20. Moses.
So now there was no
one left of Abraham's name and descendants in the beautiful land of
Canaan except the dead. In Egypt, however, they multiplied over time to
become a numerous people. But when a new king arose who knew nothing
more of Joseph, he was afraid of their multitude and at first had them
oppressed with hard labour and mercilessly mistreated. Indeed, he
finally ordered that all newborn Hebrew male children were to be thrown
into the water, as one throws poor little animals into the water and
drowns them if one does not want to raise them. That's how bad the
promise looked back then: ‘To your descendants I will give the land, and
in your descendants all the families of the earth will be blessed.’ But
as the stranger said to Abraham, ‘Should something be impossible for God?’
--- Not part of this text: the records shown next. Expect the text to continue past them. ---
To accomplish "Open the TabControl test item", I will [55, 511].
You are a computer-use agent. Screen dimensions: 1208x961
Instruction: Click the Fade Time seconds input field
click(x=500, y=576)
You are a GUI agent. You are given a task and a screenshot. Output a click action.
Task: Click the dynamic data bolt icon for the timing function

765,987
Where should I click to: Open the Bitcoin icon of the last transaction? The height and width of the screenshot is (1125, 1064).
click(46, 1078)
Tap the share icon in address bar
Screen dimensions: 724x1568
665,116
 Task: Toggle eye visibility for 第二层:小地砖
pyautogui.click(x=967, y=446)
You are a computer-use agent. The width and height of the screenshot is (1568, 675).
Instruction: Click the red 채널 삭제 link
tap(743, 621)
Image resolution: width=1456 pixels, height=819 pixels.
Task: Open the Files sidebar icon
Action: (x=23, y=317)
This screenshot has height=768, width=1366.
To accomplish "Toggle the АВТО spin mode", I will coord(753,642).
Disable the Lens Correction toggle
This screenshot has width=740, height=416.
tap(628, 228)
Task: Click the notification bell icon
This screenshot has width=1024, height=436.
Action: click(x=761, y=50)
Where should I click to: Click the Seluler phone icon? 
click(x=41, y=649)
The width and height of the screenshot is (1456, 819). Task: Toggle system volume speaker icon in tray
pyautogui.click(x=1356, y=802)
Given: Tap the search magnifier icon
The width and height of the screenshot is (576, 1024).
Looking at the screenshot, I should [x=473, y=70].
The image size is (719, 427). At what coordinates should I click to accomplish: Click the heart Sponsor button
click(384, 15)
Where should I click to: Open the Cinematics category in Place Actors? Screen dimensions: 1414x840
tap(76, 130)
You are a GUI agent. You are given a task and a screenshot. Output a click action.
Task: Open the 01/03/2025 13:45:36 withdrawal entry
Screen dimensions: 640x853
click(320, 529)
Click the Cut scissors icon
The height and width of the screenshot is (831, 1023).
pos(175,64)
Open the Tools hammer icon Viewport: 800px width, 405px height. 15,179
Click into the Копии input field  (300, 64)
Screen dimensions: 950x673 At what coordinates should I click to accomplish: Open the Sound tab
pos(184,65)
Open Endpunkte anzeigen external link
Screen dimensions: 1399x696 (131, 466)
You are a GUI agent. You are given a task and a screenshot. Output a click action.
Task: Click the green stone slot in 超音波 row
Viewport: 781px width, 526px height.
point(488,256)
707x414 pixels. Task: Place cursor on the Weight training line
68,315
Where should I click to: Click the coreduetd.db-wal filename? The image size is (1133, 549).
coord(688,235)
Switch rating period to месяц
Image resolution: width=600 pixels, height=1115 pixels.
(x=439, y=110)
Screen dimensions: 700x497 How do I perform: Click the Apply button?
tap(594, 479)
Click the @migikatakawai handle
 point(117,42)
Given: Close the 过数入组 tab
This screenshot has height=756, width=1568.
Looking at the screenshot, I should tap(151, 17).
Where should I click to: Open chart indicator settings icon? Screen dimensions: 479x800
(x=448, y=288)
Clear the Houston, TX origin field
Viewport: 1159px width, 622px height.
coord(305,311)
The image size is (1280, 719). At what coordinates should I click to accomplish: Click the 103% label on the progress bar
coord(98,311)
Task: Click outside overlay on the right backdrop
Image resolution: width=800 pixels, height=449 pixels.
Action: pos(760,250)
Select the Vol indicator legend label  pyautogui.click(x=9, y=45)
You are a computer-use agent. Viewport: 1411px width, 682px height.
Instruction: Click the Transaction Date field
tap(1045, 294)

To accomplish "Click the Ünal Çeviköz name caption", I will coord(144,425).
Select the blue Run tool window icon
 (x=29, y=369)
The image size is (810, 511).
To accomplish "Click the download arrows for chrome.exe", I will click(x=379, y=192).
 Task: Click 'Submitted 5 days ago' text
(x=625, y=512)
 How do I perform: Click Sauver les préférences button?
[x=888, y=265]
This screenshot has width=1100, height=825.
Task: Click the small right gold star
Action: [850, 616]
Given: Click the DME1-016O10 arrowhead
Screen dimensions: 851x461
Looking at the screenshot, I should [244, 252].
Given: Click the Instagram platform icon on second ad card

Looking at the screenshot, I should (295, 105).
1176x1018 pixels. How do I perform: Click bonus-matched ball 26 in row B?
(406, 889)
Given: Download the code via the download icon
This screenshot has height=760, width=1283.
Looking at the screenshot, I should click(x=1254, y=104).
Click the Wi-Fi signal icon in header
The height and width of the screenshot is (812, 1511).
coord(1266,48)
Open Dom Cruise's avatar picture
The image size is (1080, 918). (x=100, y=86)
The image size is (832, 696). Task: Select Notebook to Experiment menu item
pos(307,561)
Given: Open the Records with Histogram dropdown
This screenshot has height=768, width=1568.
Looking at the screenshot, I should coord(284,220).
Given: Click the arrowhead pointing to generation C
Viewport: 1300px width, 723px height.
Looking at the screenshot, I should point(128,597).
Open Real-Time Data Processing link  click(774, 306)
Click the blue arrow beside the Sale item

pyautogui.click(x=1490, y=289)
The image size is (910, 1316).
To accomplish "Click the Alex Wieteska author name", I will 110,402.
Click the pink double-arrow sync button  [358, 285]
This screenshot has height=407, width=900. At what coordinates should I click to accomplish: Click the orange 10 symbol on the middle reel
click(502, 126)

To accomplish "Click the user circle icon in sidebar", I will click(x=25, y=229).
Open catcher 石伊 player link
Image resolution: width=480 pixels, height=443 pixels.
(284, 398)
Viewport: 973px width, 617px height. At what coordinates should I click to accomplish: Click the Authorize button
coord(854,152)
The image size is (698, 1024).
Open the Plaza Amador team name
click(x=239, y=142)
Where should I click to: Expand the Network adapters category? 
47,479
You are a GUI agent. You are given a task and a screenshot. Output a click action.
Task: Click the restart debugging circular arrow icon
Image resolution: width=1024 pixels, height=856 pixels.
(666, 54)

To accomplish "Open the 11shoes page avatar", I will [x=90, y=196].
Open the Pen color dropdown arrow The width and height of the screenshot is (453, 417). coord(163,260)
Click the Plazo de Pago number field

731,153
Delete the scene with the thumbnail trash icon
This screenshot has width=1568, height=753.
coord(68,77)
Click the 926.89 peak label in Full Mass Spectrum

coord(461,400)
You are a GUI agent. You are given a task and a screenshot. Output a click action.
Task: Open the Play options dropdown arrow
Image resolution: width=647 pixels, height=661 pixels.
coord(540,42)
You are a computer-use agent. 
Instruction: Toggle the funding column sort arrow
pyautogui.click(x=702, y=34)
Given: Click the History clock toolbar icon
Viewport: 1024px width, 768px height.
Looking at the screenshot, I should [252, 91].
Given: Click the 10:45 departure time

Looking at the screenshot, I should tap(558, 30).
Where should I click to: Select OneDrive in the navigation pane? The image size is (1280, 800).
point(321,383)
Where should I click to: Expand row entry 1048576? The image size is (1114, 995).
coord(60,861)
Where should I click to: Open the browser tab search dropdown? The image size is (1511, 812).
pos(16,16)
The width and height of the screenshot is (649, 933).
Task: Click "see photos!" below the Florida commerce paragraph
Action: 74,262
And isn't the king's daughter already walking by the water? -
One day, as the king's daughter was walking by the water, she saw a
small box on the bank among the reeds. She did not know whether it was a
little boat or a coffin; whether it contained something living or
something dead. But when she had the casket fetched and opened it, a
Hebrew baby lay in it, weeping. For so its mother had laid it in the
water that God wanted to have mercy on it - God moved the heart of the
royal daughter to have mercy on the child.
God touched the royal daughter's heart so that she took pity on the
child. For she said at once, ‘This will be one of the Hebrew children,’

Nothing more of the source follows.